AI agents can query, reason over, and act on data repeatedly without the same intent, context, or pause points as a human analyst. That means access can become operational exposure before a review cycle catches it. The problem is the pace and scale of machine action, not just the permission model.
Why Traditional Access Reviews Miss AI Agent Behaviour
Human user reviews are built around stable identity, predictable work hours, and observable intent. AI agents break all three assumptions. An agent can authenticate once, then query data repeatedly, chain tools, and keep acting long after the original request is forgotten. That means the review question is no longer just “did this identity have access?” but “what could this autonomous workload do with that access at runtime?” Guidance from OWASP Agentic AI Top 10 and NIST AI Risk Management Framework both point toward dynamic, context-aware governance rather than static entitlements alone.
NHIMG research shows why this matters operationally: in SailPoint’s AI Agents: The New Attack Surface report, only 52% of companies can track and audit the data their AI agents access, leaving 48% with a blind spot for compliance and breach investigation. In practice, many security teams encounter this only after an agent has already pulled sensitive records or shared them through a downstream tool, rather than through intentional review design.
How AI Agents Change the Review Model in Practice
Static RBAC works reasonably well when the identity is a person with a fixed role, but it is a poor fit for autonomous or goal-driven workloads. An agent does not have a single job description; it has a task objective, tool access, and the ability to choose its next action based on model output. That is why intent-based authorisation is emerging: policy decisions are made at request time, using the task context, data sensitivity, tool chain, and current state. This is closer to CSA MAESTRO agentic AI threat modeling framework and the runtime control patterns in NIST AI Risk Management Framework than to traditional quarterly access recertification.
For reviews, that shifts the control set toward workload identity and short-lived permissions. A secure pattern is to issue JIT credentials per task, keep Secrets ephemeral, and revoke them automatically when the task ends. The identity proof should belong to the workload, not a shared service account, using mechanisms such as SPIFFE/SPIRE or OIDC-bound tokens. Where possible, policy should be evaluated in real time through policy-as-code, so an agent asking for a finance export is judged differently from the same agent asking for a public document. NHIMG’s OWASP NHI Top 10 and Ultimate Guide to NHIs — Key Challenges and Risks both reflect this shift from standing access to contextual control.
- Review the agent’s task boundary, not just its assigned role.
- Prefer short-lived tokens and per-task authorisation over persistent keys.
- Log every tool call, data query, and downstream action for replayable audit.
- Separate read, write, and exfiltration-sensitive paths so the agent cannot chain them freely.
These controls tend to break down when agents operate across many tools with weak central logging, because reviewers lose the context needed to tell legitimate task completion from silent overreach.

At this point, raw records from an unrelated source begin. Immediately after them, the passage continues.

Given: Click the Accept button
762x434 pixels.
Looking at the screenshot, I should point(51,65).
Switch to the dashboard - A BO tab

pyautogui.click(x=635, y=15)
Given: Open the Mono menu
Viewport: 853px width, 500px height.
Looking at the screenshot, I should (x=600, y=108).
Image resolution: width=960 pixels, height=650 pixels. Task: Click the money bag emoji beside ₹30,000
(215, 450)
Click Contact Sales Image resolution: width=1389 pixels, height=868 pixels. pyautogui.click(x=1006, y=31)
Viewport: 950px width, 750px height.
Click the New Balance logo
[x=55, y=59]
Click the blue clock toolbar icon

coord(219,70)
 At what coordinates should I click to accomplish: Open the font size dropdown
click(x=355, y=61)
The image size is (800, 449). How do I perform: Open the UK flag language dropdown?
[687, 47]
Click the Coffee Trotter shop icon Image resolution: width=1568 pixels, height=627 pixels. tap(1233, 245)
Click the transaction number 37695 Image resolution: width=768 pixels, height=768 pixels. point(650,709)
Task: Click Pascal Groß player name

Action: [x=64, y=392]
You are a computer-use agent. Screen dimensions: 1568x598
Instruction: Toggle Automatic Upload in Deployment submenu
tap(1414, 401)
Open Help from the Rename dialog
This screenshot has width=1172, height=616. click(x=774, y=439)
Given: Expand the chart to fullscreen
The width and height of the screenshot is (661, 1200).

Where the Edge Cases Make Reviews Fail
Tighter JIT access often increases operational overhead, so organisations must balance containment against developer velocity and support burden. That tradeoff becomes sharper in multi-agent workflows, where one agent can hand off state to another and expand the review surface without any single identity looking obviously risky. There is no universal standard for this yet, but current guidance suggests focusing on runtime evidence, not annual entitlement snapshots.
Two edge cases matter most. First, shared or pooled credentials hide which agent actually performed the action, which defeats meaningful review. Second, agents that are allowed to discover tools dynamically can move laterally in ways static RBAC never anticipated. That is why AI LLM hijack breach analysis and 52 NHI Breaches Analysis are useful references for understanding how access becomes operational exposure. External threat models such as MITRE ATLAS adversarial AI threat matrix and the OWASP Non-Human Identity Top 10 both reinforce the same point: reviews must account for behaviour, not just permission.
Where long-lived secrets, delegated tool access, and weak telemetry coexist, traditional access review processes stop describing reality and start documenting the past.
Standards & Framework Alignment
This section maps relevant standards and security frameworks to the operational risks and controls described in this guidance.
OWASP Agentic AI Top 10 and CSA MAESTRO address the attack and risk surface, while NIST AI RMF set the governance and control requirements practitioners need to meet.
| Framework | Control / Reference | Relevance |
|---|---|---|
| OWASP Agentic AI Top 10 | A01 | Agentic risk controls target runtime misuse and tool chaining by autonomous agents. |
| CSA MAESTRO | MAESTRO maps threat modeling to autonomous agent behaviour and control decisions. | |
| NIST AI RMF | GOVERN | AI RMF GOVERN addresses accountability for dynamic AI behaviour and oversight. |
Review agent permissions at request time and restrict tool use to the current task.